Pull out every line from the listing that has the word "left".

━━━━━ PROVIDED INFORMATION

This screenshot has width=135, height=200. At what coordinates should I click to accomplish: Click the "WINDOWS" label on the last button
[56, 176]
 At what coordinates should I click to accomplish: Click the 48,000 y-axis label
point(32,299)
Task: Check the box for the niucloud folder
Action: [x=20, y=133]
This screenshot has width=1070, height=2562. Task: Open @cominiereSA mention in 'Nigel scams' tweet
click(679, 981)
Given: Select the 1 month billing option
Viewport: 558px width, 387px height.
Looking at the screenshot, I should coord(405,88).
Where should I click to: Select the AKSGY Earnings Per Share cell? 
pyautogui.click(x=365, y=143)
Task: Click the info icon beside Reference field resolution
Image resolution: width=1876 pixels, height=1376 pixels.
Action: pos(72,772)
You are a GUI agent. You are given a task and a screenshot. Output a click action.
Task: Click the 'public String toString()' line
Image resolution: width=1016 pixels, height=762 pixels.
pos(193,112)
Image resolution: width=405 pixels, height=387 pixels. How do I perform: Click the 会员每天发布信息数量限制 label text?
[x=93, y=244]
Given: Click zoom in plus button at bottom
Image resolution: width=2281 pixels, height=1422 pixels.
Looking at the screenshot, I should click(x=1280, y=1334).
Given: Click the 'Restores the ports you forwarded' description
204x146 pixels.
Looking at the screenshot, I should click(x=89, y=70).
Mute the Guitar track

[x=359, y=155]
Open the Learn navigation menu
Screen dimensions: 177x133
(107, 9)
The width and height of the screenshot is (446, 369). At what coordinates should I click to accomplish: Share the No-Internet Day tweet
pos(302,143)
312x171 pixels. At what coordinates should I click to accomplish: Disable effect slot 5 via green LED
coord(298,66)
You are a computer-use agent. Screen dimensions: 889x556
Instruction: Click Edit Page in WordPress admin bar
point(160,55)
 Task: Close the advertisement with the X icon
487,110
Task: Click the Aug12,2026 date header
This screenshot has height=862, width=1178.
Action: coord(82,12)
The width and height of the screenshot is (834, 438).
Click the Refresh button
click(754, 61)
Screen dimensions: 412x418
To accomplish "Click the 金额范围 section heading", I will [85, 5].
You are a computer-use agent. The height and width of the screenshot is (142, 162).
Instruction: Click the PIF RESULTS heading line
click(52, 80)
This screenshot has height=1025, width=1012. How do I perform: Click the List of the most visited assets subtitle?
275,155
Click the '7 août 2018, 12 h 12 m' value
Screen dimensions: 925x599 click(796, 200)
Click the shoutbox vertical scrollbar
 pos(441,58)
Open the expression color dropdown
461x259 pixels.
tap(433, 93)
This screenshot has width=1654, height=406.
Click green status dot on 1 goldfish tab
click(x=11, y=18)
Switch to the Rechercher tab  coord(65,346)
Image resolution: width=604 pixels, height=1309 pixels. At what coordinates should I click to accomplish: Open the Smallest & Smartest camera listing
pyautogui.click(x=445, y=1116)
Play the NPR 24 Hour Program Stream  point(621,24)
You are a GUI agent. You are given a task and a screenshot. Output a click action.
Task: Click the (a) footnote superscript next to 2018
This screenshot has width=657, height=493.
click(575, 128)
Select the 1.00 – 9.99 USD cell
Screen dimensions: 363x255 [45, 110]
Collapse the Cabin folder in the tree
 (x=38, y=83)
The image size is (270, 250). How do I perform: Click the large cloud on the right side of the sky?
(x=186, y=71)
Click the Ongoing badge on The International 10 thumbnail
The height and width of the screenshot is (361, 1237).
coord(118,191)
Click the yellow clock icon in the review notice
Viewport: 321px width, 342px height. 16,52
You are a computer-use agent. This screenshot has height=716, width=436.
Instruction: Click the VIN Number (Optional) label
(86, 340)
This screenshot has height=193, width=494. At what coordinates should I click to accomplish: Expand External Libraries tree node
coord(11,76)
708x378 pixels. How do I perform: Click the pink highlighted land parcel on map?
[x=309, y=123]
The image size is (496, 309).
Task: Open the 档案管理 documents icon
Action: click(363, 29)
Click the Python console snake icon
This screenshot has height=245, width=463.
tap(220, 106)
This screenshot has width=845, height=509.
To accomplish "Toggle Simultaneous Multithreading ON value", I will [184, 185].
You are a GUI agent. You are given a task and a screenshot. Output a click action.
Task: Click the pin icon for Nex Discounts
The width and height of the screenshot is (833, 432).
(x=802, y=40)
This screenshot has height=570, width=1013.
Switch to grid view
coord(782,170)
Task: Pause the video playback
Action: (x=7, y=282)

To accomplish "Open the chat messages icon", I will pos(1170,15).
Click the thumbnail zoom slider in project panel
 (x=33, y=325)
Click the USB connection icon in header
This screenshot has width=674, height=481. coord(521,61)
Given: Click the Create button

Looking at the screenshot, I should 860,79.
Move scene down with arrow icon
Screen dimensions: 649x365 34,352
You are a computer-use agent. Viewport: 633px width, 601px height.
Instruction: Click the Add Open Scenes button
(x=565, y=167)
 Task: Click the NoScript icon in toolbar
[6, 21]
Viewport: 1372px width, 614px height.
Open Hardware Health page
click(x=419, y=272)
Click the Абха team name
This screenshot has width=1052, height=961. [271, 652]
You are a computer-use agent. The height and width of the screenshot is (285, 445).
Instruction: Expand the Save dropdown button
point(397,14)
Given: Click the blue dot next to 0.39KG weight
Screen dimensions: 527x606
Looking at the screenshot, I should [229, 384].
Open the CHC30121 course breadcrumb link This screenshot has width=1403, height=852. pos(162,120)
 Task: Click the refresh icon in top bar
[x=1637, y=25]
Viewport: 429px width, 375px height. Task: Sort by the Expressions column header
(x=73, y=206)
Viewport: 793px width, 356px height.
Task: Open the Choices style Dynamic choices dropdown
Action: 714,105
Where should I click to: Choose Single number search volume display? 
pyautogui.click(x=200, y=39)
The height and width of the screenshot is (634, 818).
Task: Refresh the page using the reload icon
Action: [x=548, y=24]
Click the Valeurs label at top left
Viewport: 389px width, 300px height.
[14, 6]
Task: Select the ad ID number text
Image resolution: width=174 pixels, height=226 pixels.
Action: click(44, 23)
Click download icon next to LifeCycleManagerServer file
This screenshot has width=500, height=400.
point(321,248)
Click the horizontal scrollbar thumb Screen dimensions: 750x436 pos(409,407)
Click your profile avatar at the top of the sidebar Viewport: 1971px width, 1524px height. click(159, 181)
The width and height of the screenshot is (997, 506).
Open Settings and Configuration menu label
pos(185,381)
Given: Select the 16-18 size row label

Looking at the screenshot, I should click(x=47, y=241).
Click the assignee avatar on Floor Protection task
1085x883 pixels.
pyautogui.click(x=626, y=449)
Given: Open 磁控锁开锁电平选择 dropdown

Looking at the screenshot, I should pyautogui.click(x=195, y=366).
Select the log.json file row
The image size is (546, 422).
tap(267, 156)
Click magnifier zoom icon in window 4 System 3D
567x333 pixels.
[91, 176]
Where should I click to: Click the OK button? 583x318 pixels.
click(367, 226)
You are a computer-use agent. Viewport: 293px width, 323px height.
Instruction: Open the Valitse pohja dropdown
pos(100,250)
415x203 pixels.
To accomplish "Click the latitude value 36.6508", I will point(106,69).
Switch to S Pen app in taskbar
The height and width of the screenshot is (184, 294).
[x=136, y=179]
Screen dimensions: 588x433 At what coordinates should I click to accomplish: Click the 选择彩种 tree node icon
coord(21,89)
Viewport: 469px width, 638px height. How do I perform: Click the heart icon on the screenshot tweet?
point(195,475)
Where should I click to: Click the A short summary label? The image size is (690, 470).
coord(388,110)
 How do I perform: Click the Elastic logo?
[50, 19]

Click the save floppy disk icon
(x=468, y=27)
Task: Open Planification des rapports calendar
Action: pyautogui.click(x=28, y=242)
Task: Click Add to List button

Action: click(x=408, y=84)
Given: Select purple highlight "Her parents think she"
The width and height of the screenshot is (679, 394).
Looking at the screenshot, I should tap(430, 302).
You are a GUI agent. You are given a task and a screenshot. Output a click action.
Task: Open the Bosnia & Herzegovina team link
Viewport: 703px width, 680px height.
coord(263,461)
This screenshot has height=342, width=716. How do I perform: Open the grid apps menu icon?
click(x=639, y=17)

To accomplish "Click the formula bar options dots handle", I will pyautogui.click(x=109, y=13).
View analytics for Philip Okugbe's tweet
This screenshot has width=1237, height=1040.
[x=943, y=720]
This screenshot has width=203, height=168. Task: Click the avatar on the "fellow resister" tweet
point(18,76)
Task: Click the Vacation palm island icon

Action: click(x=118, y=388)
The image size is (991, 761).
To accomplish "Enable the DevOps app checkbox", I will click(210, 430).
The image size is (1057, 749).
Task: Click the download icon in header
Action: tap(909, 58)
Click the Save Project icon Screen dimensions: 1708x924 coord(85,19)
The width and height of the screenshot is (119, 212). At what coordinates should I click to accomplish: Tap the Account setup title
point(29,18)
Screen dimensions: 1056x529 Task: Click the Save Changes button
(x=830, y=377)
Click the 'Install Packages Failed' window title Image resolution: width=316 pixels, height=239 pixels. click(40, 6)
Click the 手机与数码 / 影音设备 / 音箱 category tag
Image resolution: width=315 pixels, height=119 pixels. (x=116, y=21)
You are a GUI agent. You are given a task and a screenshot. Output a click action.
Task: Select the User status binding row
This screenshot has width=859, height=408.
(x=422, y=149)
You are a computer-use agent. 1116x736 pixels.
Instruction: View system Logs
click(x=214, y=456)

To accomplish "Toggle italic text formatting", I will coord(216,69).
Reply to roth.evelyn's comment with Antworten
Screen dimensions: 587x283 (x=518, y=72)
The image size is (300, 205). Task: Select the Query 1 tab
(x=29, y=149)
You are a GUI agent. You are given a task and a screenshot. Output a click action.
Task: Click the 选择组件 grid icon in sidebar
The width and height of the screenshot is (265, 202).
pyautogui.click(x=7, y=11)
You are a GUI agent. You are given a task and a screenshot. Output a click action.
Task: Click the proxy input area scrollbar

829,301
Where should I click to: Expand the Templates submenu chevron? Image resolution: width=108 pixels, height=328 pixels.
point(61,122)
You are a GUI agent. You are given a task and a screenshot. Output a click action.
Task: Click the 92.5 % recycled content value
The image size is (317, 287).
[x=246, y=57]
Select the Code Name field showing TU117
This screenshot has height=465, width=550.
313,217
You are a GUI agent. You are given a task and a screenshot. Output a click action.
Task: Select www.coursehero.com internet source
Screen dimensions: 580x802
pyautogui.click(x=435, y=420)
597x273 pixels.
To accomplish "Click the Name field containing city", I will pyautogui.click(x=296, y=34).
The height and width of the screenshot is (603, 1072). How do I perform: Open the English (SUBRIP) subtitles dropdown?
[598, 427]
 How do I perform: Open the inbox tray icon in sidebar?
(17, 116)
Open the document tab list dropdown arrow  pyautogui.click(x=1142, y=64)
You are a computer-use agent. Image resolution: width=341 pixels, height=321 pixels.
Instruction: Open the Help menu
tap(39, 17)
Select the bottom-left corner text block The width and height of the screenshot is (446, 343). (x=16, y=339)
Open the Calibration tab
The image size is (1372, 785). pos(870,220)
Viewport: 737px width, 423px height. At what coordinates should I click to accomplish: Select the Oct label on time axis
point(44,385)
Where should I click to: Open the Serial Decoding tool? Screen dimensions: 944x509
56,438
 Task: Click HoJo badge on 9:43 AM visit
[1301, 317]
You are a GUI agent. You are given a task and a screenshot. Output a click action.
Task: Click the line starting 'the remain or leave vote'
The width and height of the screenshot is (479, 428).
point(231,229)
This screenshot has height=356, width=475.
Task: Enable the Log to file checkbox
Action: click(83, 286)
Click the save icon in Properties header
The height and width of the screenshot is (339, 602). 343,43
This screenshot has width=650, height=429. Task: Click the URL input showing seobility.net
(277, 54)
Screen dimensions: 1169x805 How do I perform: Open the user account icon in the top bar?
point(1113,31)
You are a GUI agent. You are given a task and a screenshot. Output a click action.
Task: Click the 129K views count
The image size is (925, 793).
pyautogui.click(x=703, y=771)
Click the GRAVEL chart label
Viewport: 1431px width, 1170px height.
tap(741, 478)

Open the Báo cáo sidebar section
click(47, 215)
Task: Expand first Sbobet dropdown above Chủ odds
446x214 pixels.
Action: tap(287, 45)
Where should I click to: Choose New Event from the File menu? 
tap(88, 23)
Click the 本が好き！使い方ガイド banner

━━━━━━━━━━

> [RESPONSE]
Click the Valeurs label at top left
Select the bottom-left corner text block The width and height of the screenshot is (446, 343). (x=16, y=339)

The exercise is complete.